About
I am a writer.
Because when I’m truly writing, I’m not.
All of the stories already exist, waiting to be dug up, dusted off, and assembled. The first thing I ever wanted to be when I grew up was an archeologist. That inclination was either clairvoyant or delusional—to quote the prog rock supergroup Asia, “Only time will tell.”
My first most ambitious tales flashed across the mirrors of my mind—never to be properly chronicled. They were revisions of the real life dramas that bullied a shy, tender, and precocious young introvert. They were mental machinations of visceral experience endlessly over-dubbed to a soundtrack of Juice Newton, Beach Boys, and Dr. Hook records spinning on my old man’s Pioneer PL-400 turntable.

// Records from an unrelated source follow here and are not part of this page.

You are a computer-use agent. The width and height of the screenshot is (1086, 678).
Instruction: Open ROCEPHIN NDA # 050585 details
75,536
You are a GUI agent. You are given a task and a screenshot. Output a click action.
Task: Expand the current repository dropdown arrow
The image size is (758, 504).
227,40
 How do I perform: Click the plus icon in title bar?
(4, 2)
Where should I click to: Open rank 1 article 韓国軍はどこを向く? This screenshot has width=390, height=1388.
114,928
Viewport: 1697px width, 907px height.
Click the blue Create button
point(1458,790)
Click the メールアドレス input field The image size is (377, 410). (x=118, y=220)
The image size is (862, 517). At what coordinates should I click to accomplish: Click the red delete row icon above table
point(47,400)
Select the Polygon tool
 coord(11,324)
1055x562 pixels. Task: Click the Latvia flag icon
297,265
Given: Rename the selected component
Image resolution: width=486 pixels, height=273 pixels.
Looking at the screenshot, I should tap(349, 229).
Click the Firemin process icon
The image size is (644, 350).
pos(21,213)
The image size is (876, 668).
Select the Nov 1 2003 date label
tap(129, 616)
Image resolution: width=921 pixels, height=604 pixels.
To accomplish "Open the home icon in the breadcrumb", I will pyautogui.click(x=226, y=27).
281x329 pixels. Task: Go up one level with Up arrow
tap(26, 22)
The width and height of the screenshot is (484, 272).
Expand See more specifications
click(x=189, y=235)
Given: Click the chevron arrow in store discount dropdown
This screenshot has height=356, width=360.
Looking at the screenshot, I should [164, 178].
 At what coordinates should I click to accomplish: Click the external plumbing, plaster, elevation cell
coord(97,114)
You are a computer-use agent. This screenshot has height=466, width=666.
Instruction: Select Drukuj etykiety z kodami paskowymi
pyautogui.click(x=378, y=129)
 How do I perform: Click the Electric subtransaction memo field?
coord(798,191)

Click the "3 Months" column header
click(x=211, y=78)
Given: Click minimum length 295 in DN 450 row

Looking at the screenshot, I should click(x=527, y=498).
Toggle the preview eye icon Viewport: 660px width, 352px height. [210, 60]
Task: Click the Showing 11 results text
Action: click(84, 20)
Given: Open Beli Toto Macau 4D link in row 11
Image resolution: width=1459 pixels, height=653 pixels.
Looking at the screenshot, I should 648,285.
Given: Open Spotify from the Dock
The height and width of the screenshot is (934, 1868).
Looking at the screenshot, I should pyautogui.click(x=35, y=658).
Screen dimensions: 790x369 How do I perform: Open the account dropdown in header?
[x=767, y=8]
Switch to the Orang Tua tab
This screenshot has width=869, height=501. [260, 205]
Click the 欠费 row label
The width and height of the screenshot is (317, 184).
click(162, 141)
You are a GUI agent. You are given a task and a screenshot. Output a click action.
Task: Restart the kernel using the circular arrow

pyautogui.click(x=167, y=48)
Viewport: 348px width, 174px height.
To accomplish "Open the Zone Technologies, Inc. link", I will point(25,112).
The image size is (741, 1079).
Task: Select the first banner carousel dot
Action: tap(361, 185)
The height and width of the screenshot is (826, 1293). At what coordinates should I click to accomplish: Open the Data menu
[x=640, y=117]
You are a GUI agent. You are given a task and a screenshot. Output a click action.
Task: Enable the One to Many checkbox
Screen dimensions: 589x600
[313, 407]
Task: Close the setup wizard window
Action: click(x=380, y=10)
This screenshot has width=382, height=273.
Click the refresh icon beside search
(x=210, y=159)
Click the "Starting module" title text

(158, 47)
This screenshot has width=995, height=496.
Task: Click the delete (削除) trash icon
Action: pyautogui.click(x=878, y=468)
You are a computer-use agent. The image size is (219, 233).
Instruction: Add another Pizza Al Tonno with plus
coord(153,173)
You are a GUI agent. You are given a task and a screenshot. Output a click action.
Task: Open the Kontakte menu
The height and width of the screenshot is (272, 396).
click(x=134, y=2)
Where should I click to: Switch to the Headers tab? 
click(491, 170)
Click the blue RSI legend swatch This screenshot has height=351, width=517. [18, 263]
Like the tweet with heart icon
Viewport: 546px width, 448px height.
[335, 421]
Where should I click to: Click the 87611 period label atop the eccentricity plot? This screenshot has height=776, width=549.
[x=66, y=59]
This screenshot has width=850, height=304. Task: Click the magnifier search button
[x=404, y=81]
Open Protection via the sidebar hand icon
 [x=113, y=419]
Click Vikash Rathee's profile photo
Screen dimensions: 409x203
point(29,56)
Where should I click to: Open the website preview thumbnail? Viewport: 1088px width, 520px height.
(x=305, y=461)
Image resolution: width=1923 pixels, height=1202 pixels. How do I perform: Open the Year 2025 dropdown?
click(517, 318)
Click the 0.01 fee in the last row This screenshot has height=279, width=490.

In some of these epics, I was an adventurer happening upon immense treasure in the woods just behind my house. In others, I was sinking three-pointers at the buzzer to ice the championship game. Later, the sagas took a noticeable turn and featured a stable of heroines cast opposite my heroic guise. All of this unfolding in my mind—practice for a future storyteller.
It wouldn’t be until my sophomore year in high school when someone not related to me would recognize my gift for graphorrhea. Neil Chamberlain—Mr. Chamberlain to his students—singled out my parents during fall conferences to laud the literary stylings of their son. Unbeknownst to me, “I had a gift,” or at least that what was the claim.
I would nurture this gift throughout the remainder of my high school daze. I pursued electives in creative writing, journalism, and literature. Inexplicably, when it came time to declare a college major, I chose practically, I chose Information Technology. My lust for writing was supplanted by a penchant for COBOL, 7&7’s, and inadvisable romantic escapades (not necessarily in that order, depending on the day of the week).
I wouldn’t write anything significant after the last love letter to my long-distance girlfriend in Montana. That was my sophomore year at the University of Wisconsin – Eau Claire. When the miles (and states) between us splintered our bond, I put away my words.
It would be seventeen years before I reignited my love affair with prose. Ironically, my relationship with writing was revived amid the death of my marriage. I sought to rekindle my romance with that far-away girl in Montana. This time around, she was in Georgia. It seems that we were destined to be forever geographically challenged.
I’ve began writing part-time while still geeking full-time—that IT degree was a practical choice. Sitting in front of a keyboard, mouse, and two monitors in my cubicle, I long for the romantic lifestyle of my writing heroes like Hemingway, Fitzgerald, and Foster Wallace (sans their premature and gloomy deaths), as well as the ones still churning out prose: Chabon, Pollan, and Brand (Russell). When asked, “What author do you most resemble?” my answer is another of my literary heroes: the incomparable John Irving.
Today, I write for fun—tomorrow, I expect to pay the light bill with my words.